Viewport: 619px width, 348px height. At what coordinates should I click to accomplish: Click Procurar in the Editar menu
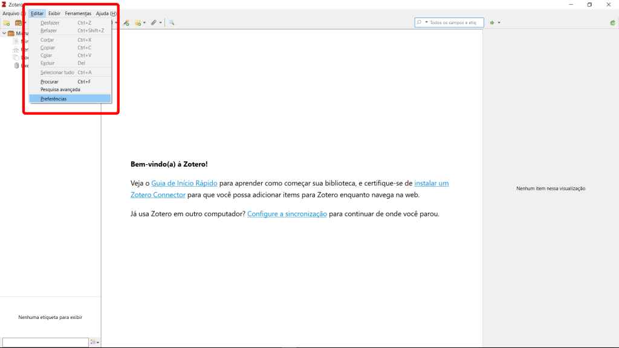click(x=49, y=82)
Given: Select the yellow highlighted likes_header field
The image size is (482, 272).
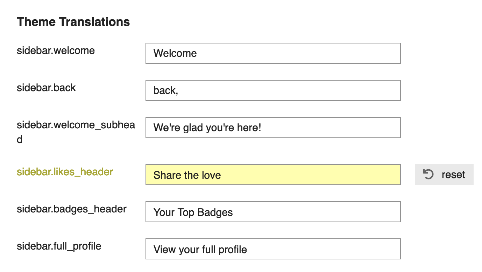Looking at the screenshot, I should [273, 175].
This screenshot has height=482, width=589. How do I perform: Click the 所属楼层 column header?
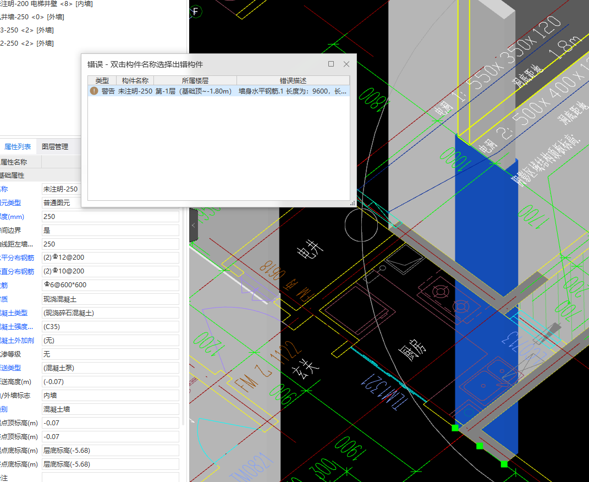195,80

-------

- Assigned task -
The answer must be an exact copy of the entries, with the pictures omitted.

- Solution to this exercise -
Viewport: 619px width, 348px height. At what coordinates should I click to accomplish: Click Procurar in the Editar menu
click(x=49, y=82)
Given: Select the yellow highlighted likes_header field
The image size is (482, 272).
Looking at the screenshot, I should [273, 175].
This screenshot has height=482, width=589. How do I perform: Click the 所属楼层 column header?
195,80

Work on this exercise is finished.